#### REQUIREMENT:
Reproduce the data verbatim, from the beginning down through the line containing "pyautogui.click(x=496, y=22)", including that line, and omit the pictures from your reproduction.

Data on locating elements on screens:
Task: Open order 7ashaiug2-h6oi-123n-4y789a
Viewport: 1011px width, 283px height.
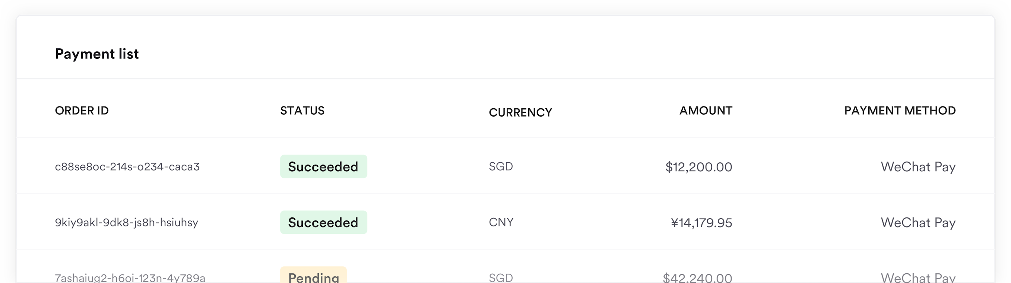Action: [x=130, y=278]
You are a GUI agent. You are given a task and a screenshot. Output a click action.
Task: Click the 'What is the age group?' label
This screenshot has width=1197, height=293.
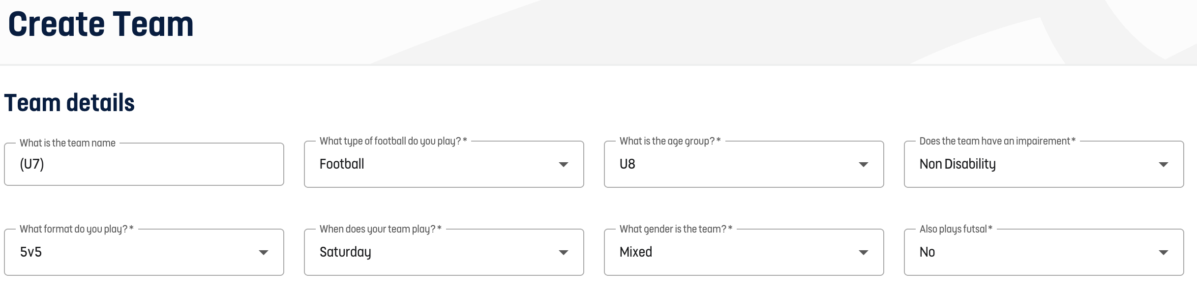[x=670, y=141]
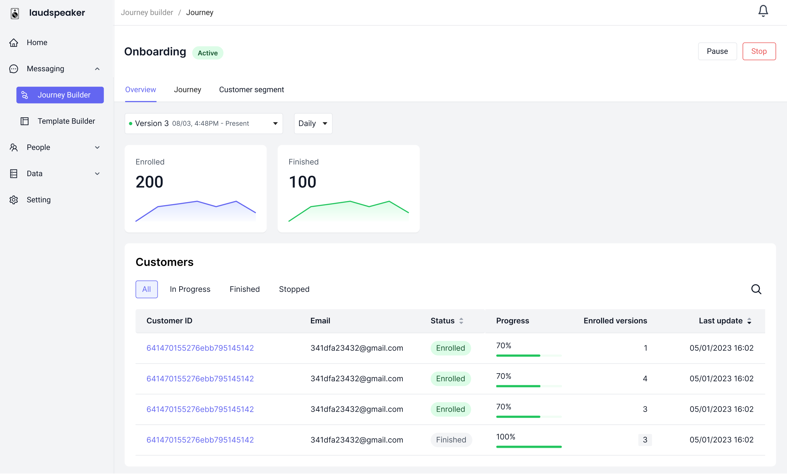This screenshot has width=787, height=474.
Task: Click the Setting gear icon
Action: click(14, 200)
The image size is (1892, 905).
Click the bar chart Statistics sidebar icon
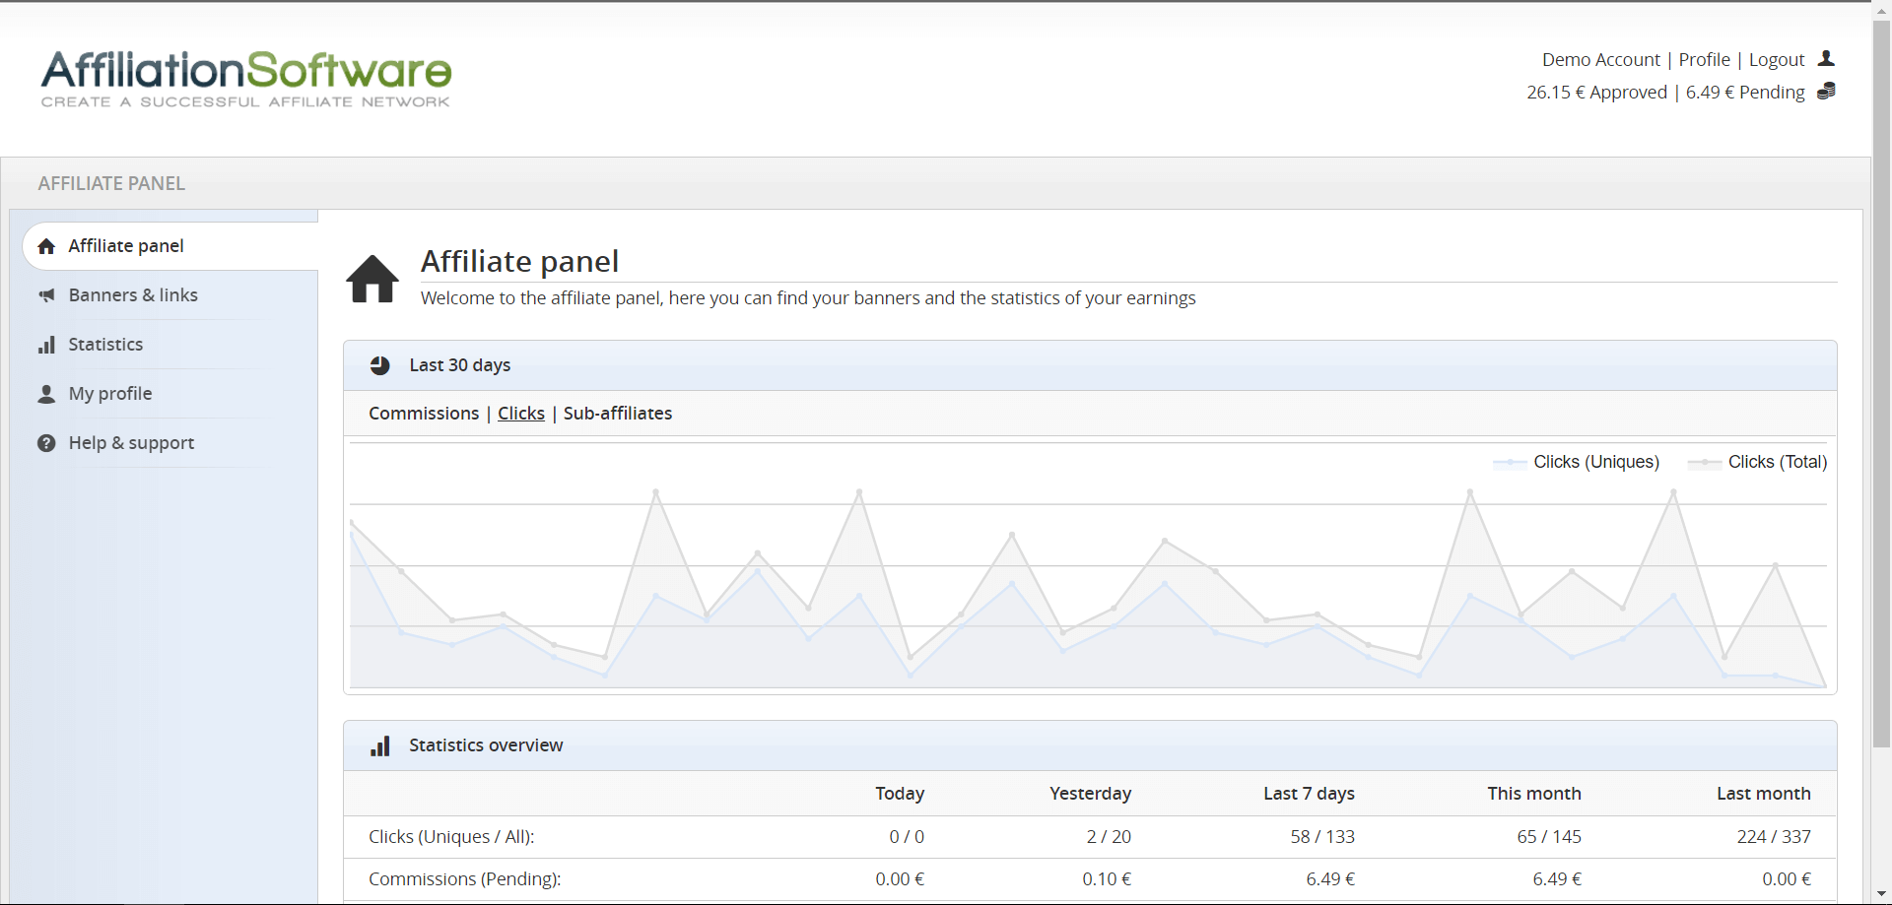click(x=46, y=345)
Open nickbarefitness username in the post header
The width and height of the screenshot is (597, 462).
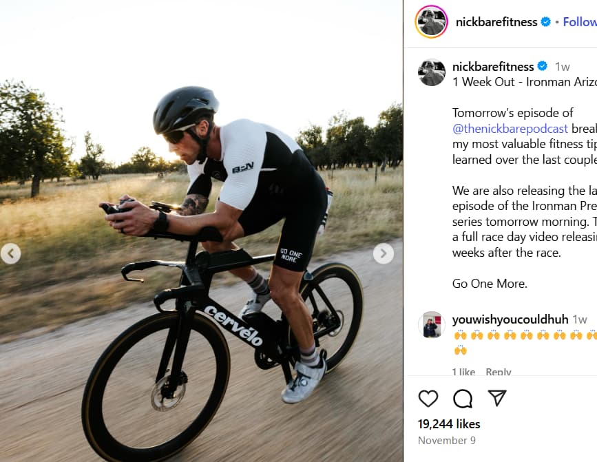pyautogui.click(x=496, y=22)

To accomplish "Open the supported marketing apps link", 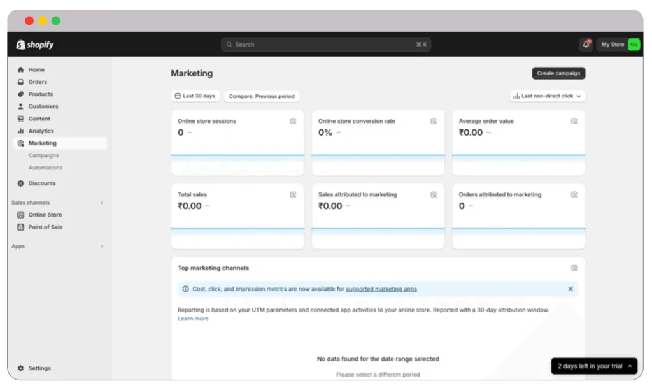I will point(381,289).
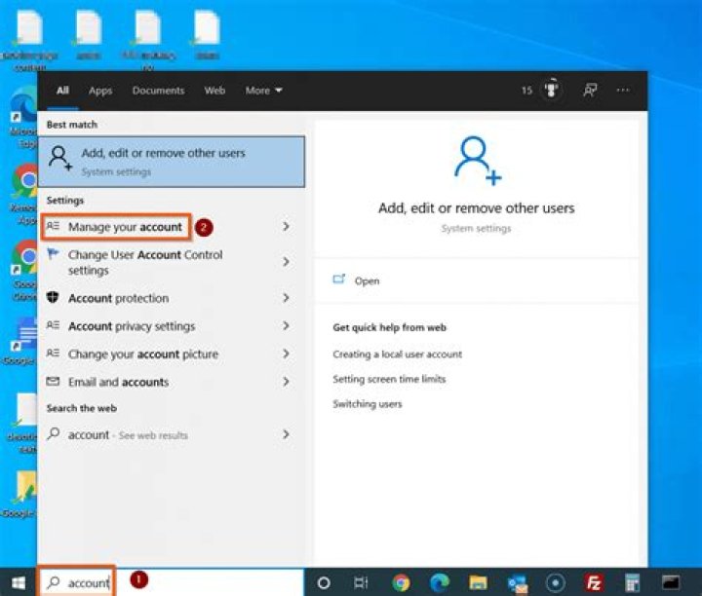Expand the More filter dropdown
Image resolution: width=702 pixels, height=596 pixels.
tap(263, 91)
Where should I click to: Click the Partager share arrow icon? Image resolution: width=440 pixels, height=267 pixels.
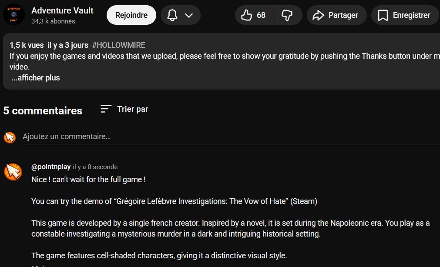[x=319, y=15]

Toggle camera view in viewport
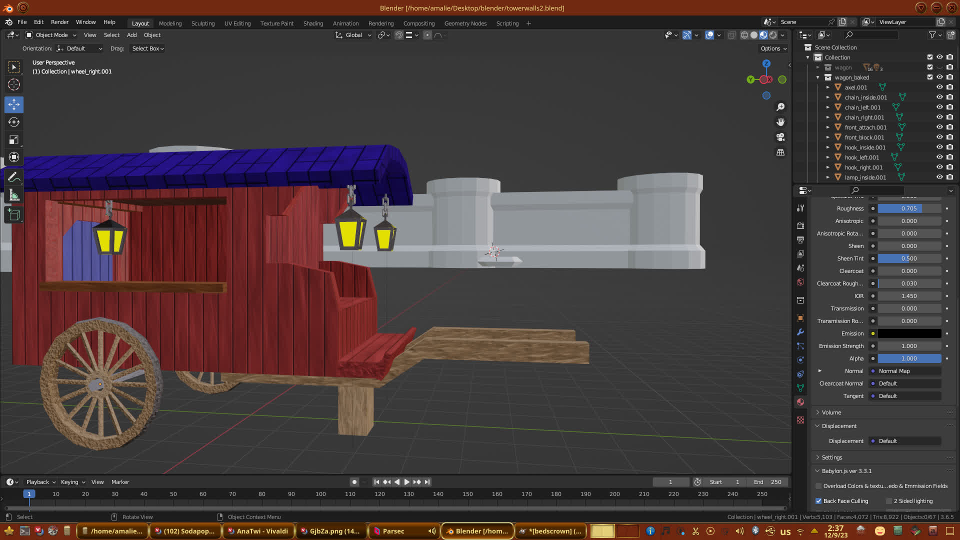pos(781,137)
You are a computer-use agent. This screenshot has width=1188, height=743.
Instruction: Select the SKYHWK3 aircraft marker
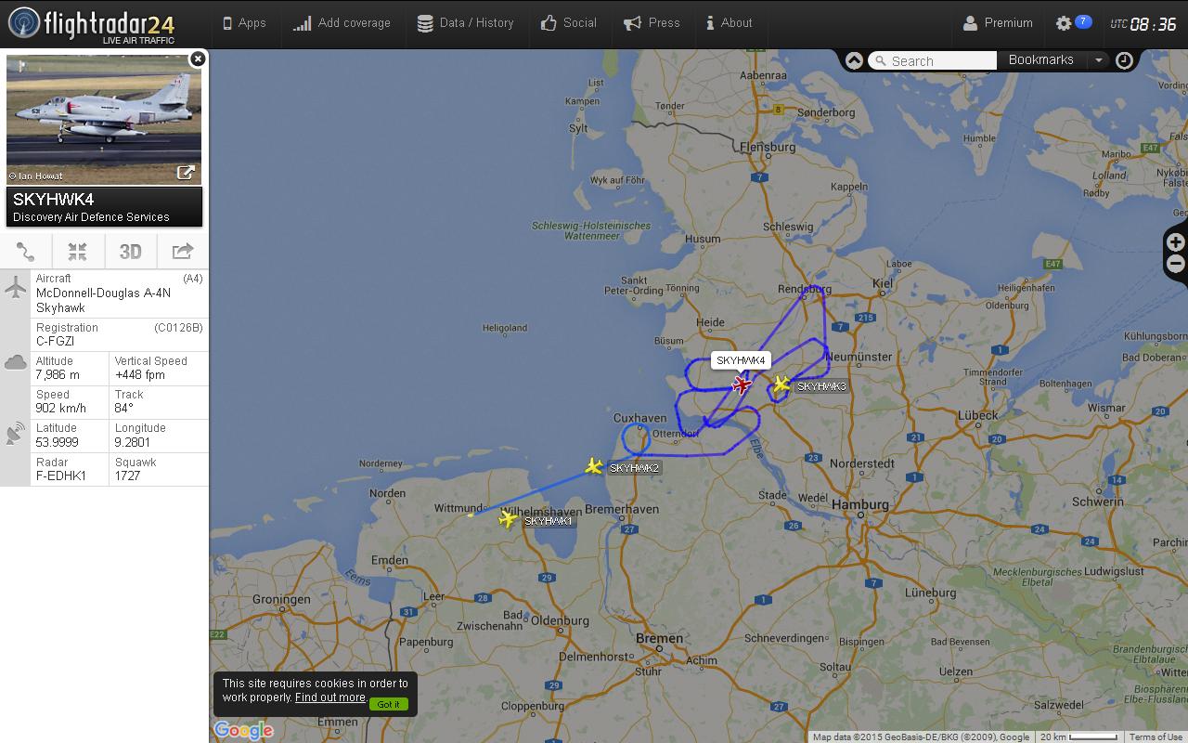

#### SOLUTION:
Task: Open order 7ashaiug2-h6oi-123n-4y789a
Viewport: 1011px width, 283px height.
Action: [x=130, y=278]
You are a GUI agent. You are given a task and a screenshot. Output a click action.
Task: Click the 'What is the age group?' label
This screenshot has width=1197, height=293.
[x=670, y=141]
This screenshot has width=787, height=474.
Task: Click the Setting gear icon
Action: click(14, 200)
The image size is (1892, 905).
Click the bar chart Statistics sidebar icon
click(x=46, y=345)
Open nickbarefitness username in the post header
The width and height of the screenshot is (597, 462).
pyautogui.click(x=496, y=22)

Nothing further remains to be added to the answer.